An initiative that's looking at integrating the economies of fifty or sixty countries
looking at the ways city economies in China can be integrated with the city economies
of central Asia and ultimately Europe.
I mean this is a big and bold vision, one that doesn't rely on trade agreements.
So that I do think that engendering some sort of competitive arms race mentality is a mistake.
I think one should be reaching out to China seeking to cooperate on issues like the future
of Big Data and AI [Artificial Intelligence] and thinking about the kinds of ethical guidelines
that we need in this area, the kind of protocols that we need in this area that would safeguard
citizens' interests.
I mean , it's very important that scientists in China, that scientists in the United States
and scientists in Europe as well as citizens groups and on all become part of this large
conversation about where we want to take technologies.
Turning this into just trade talk and just competition is a mistake.
And I also think that if the United States thinks that it is somehow going to discipline
China with this kind of talk and these kinds of tactics, it's really a mistaken view
of the world.
LYNN FRIES: To wrap up in a closing comment, talk about the concentration of ownership
of intellectual property rights in the hands of so few multinational corporations, whether
they're U.S. or Chinese corporations.
And what that means for inequality not only between countries but within countries.
PETER DRAHOS: Well this is a complex economic question of course – the relationship between
intellectual property and inequality and it's really an area that's been under-explored.
But in a nutshell, let me say this.
Intellectual property is a winner takes all system.
So if you have the patents over the latest artificial intelligence technology or you
own key trademarks you basically are in a position to license or to control the development
of a particular technology and capture all the wealth from that technology.
So what that essentially means is that the winner takes all and you a long tail people
who are excluded.
If you want competition, if you want competitive markets, you would reduce the role of intellectual
property because essentially what that means is then lots of players come in and you get
marginal cost pricing.
So my own view is that intellectual property fundamentally contributes to inequality.
And that's both within countries because the large corporations amass huge amounts
of wealth over which I might add they pay virtually no taxes as has become clear in
the United States and Europe and Australia and many other countries.
They amass large patent portfolios that bring them large amounts of wealth, this wealth
being held in tax havens.
And which do very little for equality, right.
Essentially they are in a position to buy out their competitors making competition in
the market place very difficult.
So, what we are going to see ultimately I think are rising genie coefficients, rising
inequality.
So I think we need to have a conversation about the relationship between intellectual
property and inequality.
LYNN FRIES: And the way you see it this is related to issues of representation, democracy?
PETER DRAHOS: Well of course, I mean if you create large concentrations of wealth it's
standard interest group theory, you create extraordinarily powerful lobbies.
So in authoritarian states, these large lobbies become a part of the elite.

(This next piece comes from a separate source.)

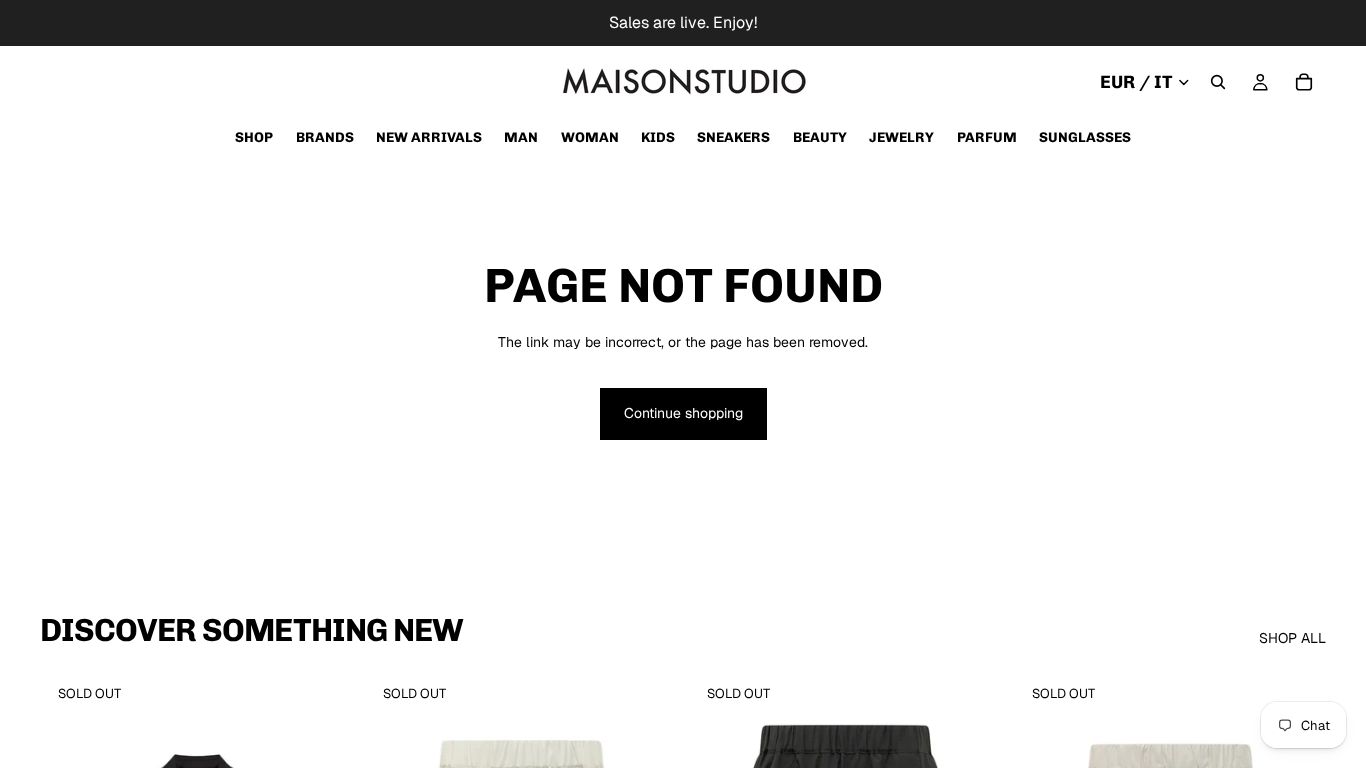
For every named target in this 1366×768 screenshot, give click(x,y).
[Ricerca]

In democracies, you in a way create interest groups that make the workings of democracy
very difficult because they it's these interest groups that can essentially afford campaign
contributions that control the media in various ways or influence the media.
So, high levels of inequality are a fundamental problem for democracies.
There is very little doubt or disagreement about that.
LYNN FRIES: We have to leave it there.
Peter Drahos, thank you.
PETER DRAHOS: Thank you, very much.
LYNN FRIES: And thank you for joining us on The Real News Network.